The history of progressive myoclonus epilepsies

Abstract

The history of the progressive myoclonus epilepsies (PMEs) spans more than a century. However, the recent history of PMEs begins with a consensus statement published in the wake of the Marseille PME workshop in 1989 (Marseille Consensus Group, 1990). This consensus helped define the various types of PME known at the time and set the agenda for a new era of genetic research which soon lead to the discovery of many PME genes. Prior to the Marseille meeting, and before the molecular era, there had been much confusion and controversy. Because investigators had but limited and biased experience with these rare disorders due to the uneven, skewed distribution of PMEs around the world, opinions and nosologies were based on local expertise which did not match well with the experiences of other researchers and clinicians. The three major areas of focus included: (1) the nature and limits of the concept of PME in varying scopes, which was greatly debated; (2) the description of discrete clinical entities by clinicians; and (3) the description of markers (pathological, biological, neurophysiological, etc.) which could lead to a precise diagnosis of a given PME type, with, in the best cases, a reliable correlation with clinical findings. In this article, we shall also examine the breakthroughs achieved in the wake of the 1989 Marseille meeting and recent history in the field, following the identification of several PME genes. As in other domains, the molecular and genetic approach has challenged some established concepts and has led to the description of new PME types. However, as may already be noted, this approach has also confirmed the existence of the major, established types of PME, which can now be considered as true diseases.

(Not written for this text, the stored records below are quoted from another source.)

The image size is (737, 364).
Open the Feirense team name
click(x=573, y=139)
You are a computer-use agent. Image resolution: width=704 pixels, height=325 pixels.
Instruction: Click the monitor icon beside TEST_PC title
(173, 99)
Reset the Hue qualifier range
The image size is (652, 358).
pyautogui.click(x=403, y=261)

Keywords: Kufs; Lafora; Unverricht-Lundborg; progressive myoclonus epilepsy.

Figure 1

Herman Lundborg (1868–1943). Herman Lundborg wrote his dissertation in 1903 at the Karolinska Institutet, in Stockholm, about a family with the condition previously described by Unverricht, which he studied from a clinical point of view but also from a genetic perspective. His interest in genetics led him to found the notorious State Institute of Racial Biology, in Uppsala, in 1922. He came under strong criticism and disrepute due to his adherence to Nazi ideology and his advocacy of eugenics and the sterilisation of “genetically unworthy” persons.

Figure 2

A pedigree showing recessive transmission in a family with Unverrich-Lundborg disease (From Lundborg & Runnstom [1921]).

Figure 3

Heinrich Unverricht (1853–1912). Bust erected in 1914 at Magdeburg University. During his short tenure at Dorpat (now Tartu, Estonia), which he left because of the Russification policies of the occupying forces, Heinrich Unverricht described a family with “Myoclonie”, i.e. with the condition now named after him, “Unverricht-Lundborg disease”. He was a prolific internist who also described other conditions (polymyositis and pneumonia). His contribution is regarded as the founding description of progressive myoclonus epilepsy.

Figure 4

Gonzalo Rodriguez Lafora (1886–1971). After studying in Spain (with Santiago Ramón Cajal), France (with Pierre Marie and Joseph Jules Dejerine), Germany (with Alois Alzheimer and Emil Kraepelin) and the USA, Gonzalo Rodriguez Lafora returned to Spain (which he had left for Mexico during the Civil War in 1938; he returned to Madrid in 1947). As a psychiatrist, he introduced the Freudian doctrine to both Spain and Argentina, but mainly dedicated his life to the care of intellectually disabled children. During his tenure as a neuropathologist at the Government Hospital for the Insane in Washington DC, he published his landmark paper on “myoclonic corpuscles”, in German.

Figure 5

James Ramsay Hunt (1874–1937). After studying in Philadelphia, Paris, Berlin and Vienna, James Ramsay Hunt practised and taught neurology in New York City (Cornell University and Columbia University). His name is associated with a small cutaneous zone innervated by the ganglion geniculi. His contribution to the field of PME from 1914 onward was the source of great confusion; from his area of low prevalence, he selected several unrelated cases with myoclonus (and other symptoms). The term “Ramsay Hunt Syndrome”, when applied to a neurological condition with myoclonus, was used to refer to many disparate entities. The term is no longer in use, following the delimitation of discrete PME types.